What I did with mine was to take apart the windings and core section and remove the heavy gauge wire. Then I just used a thin layer of JB weld to make a solid insulation layer on the laminated core section so that I had a solid non conductive layer between the enameled wire and the laminated iron. Then I just rewound it with 20 turns of enameled 13 gauge wire and reassembled it to how it was before.
For that one the calibration stayed exactly the same being all I did was change the current sensing ratio so it now reads at 10 times its origional rate.

Some stock KWH meters with good jewel bearings can read below a 10 watt load with reasonable accuracy but many dont.

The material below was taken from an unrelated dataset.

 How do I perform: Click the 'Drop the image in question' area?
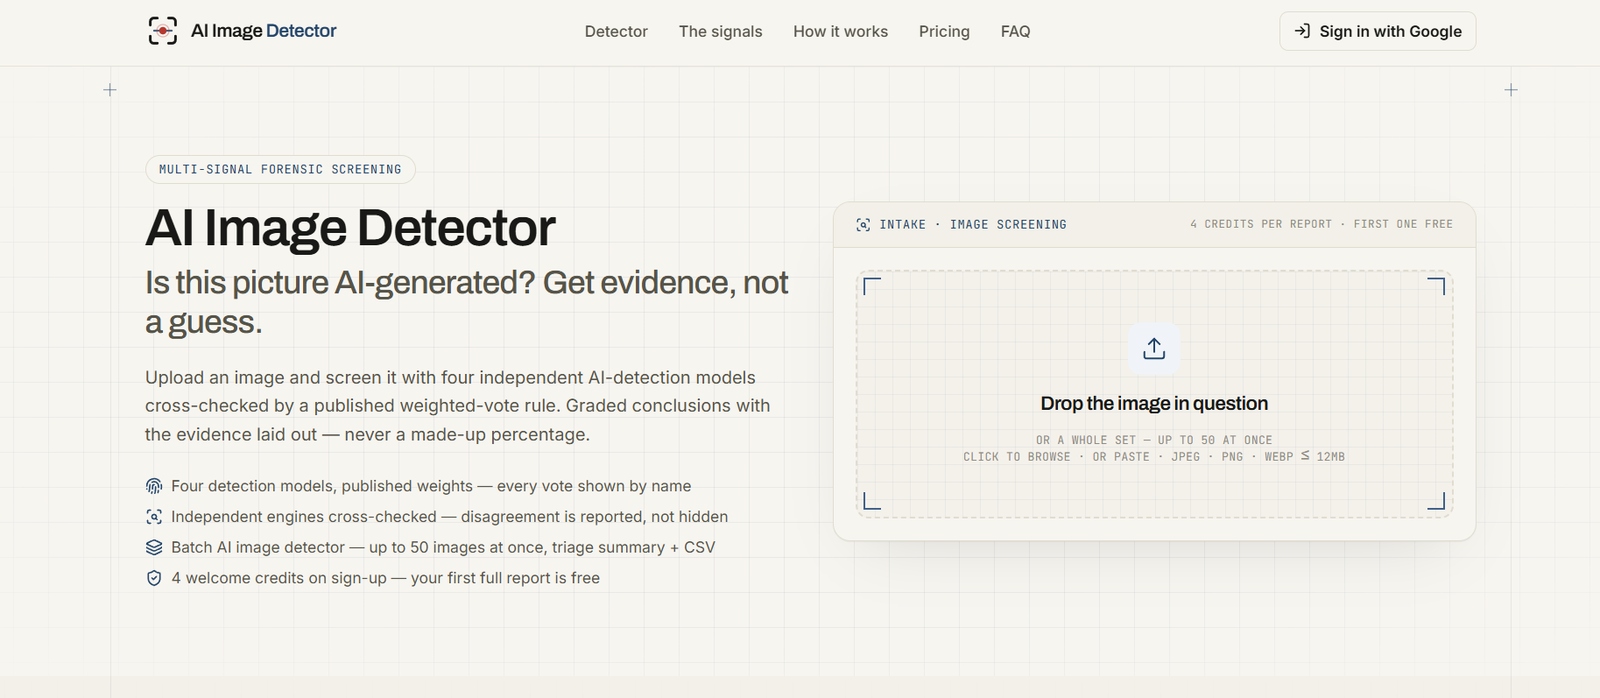(1154, 394)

They have a lower limit of sensitivity due to internal losses and the physical friction of the mechanical drive system for the dials or numerical readout system.

If you can get a hold of a KWh meter look it over and see if the internal layout of the heavy gauge wire is in such a fashion that it can be removed and replaced. If you can see where all the wire is routed its possible. But some designs have it all potted in plastic so they are much harder to rework.

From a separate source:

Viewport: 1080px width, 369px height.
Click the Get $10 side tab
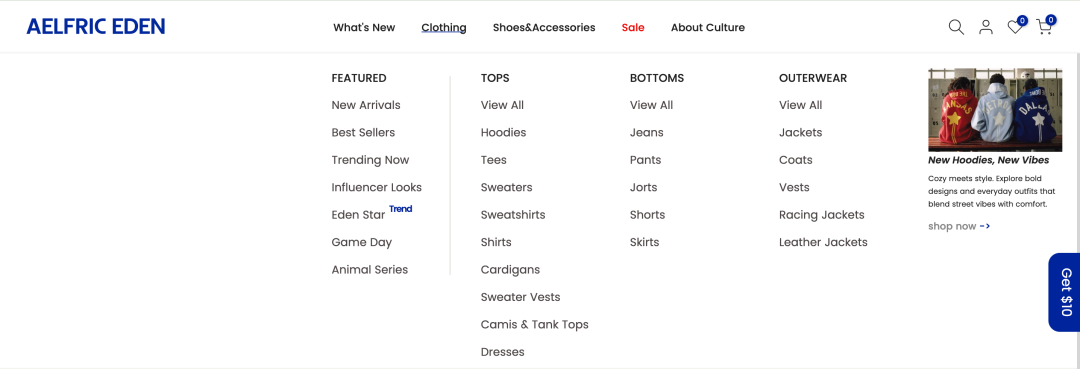[1064, 292]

Really it comes down to what your comfortable to work with.
 
If you need a dual circuit yes then you would still need two independent 10 turn coils. If you dont you just use one 20 turn coil.

In the American home power systems we have a 120/240 split system. Its a 240 volt circuit with a common ground center tap basically. Each leg of the 240 volt uses a current sensing coil in the meter. However the voltage coil uses the full 240 volts.

If you want to modify a meter for single line use and still be accurate over the full voltage range then you only need one coil that gives it the ratio relative to as if it was reading the power through both single loop coils for a two line circuit.